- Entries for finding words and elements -
┄┄┄┄┄┄┄┄┄┄

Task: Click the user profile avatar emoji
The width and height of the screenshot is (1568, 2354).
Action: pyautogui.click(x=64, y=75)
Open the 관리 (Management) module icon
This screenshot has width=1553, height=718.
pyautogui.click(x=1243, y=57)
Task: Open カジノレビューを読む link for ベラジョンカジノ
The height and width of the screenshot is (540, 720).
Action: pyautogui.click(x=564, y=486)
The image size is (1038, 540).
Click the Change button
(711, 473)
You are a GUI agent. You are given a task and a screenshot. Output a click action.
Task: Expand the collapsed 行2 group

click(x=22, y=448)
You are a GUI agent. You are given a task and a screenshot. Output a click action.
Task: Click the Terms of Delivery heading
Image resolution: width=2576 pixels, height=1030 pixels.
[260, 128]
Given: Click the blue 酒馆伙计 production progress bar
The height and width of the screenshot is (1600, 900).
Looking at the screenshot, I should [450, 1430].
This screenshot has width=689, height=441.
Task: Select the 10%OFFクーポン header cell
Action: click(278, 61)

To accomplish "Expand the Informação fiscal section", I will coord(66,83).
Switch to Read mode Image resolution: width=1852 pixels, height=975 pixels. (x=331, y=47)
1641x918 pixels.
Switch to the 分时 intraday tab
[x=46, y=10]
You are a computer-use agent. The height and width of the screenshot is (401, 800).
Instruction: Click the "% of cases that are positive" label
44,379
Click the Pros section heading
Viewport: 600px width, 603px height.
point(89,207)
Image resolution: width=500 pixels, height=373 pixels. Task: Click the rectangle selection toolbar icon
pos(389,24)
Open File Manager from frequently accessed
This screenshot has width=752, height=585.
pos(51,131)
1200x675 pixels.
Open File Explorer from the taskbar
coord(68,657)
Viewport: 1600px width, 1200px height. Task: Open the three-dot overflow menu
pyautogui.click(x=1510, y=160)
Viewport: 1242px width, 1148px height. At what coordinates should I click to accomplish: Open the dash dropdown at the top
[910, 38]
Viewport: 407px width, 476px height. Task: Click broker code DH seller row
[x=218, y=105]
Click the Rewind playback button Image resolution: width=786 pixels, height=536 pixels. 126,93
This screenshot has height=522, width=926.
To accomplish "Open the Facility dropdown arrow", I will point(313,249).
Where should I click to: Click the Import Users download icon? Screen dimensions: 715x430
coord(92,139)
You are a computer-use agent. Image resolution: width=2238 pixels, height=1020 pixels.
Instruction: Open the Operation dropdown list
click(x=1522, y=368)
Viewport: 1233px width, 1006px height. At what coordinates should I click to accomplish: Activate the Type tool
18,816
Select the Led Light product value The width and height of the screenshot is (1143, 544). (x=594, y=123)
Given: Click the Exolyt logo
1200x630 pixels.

┄┄┄┄┄┄┄┄┄┄

- INSTRUCTION -
Please arrange the data above as a JSON list of strings, with one string per line and blank lines omitted.

- FULL RESPONSE -
[
  "Task: Click the user profile avatar emoji",
  "The width and height of the screenshot is (1568, 2354).",
  "Action: pyautogui.click(x=64, y=75)",
  "Open the 관리 (Management) module icon",
  "This screenshot has width=1553, height=718.",
  "pyautogui.click(x=1243, y=57)",
  "Task: Open カジノレビューを読む link for ベラジョンカジノ",
  "The height and width of the screenshot is (540, 720).",
  "Action: pyautogui.click(x=564, y=486)",
  "The image size is (1038, 540).",
  "Click the Change button",
  "(711, 473)",
  "You are a GUI agent. You are given a task and a screenshot. Output a click action.",
  "Task: Expand the collapsed 行2 group",
  "click(x=22, y=448)",
  "You are a GUI agent. You are given a task and a screenshot. Output a click action.",
  "Task: Click the Terms of Delivery heading",
  "Image resolution: width=2576 pixels, height=1030 pixels.",
  "[260, 128]",
  "Given: Click the blue 酒馆伙计 production progress bar",
  "The height and width of the screenshot is (1600, 900).",
  "Looking at the screenshot, I should [450, 1430].",
  "This screenshot has width=689, height=441.",
  "Task: Select the 10%OFFクーポン header cell",
  "Action: click(278, 61)",
  "To accomplish \"Expand the Informação fiscal section\", I will coord(66,83).",
  "Switch to Read mode Image resolution: width=1852 pixels, height=975 pixels. (x=331, y=47)",
  "1641x918 pixels.",
  "Switch to the 分时 intraday tab",
  "[x=46, y=10]",
  "You are a computer-use agent. The height and width of the screenshot is (401, 800).",
  "Instruction: Click the \"% of cases that are positive\" label",
  "44,379",
  "Click the Pros section heading",
  "Viewport: 600px width, 603px height.",
  "point(89,207)",
  "Image resolution: width=500 pixels, height=373 pixels. Task: Click the rectangle selection toolbar icon",
  "pos(389,24)",
  "Open File Manager from frequently accessed",
  "This screenshot has width=752, height=585.",
  "pos(51,131)",
  "1200x675 pixels.",
  "Open File Explorer from the taskbar",
  "coord(68,657)",
  "Viewport: 1600px width, 1200px height. Task: Open the three-dot overflow menu",
  "pyautogui.click(x=1510, y=160)",
  "Viewport: 1242px width, 1148px height. At what coordinates should I click to accomplish: Open the dash dropdown at the top",
  "[910, 38]",
  "Viewport: 407px width, 476px height. Task: Click broker code DH seller row",
  "[x=218, y=105]",
  "Click the Rewind playback button Image resolution: width=786 pixels, height=536 pixels. 126,93",
  "This screenshot has height=522, width=926.",
  "To accomplish \"Open the Facility dropdown arrow\", I will point(313,249).",
  "Where should I click to: Click the Import Users download icon? Screen dimensions: 715x430",
  "coord(92,139)",
  "You are a computer-use agent. Image resolution: width=2238 pixels, height=1020 pixels.",
  "Instruction: Open the Operation dropdown list",
  "click(x=1522, y=368)",
  "Viewport: 1233px width, 1006px height. At what coordinates should I click to accomplish: Activate the Type tool",
  "18,816",
  "Select the Led Light product value The width and height of the screenshot is (1143, 544). (x=594, y=123)",
  "Given: Click the Exolyt logo",
  "1200x630 pixels."
]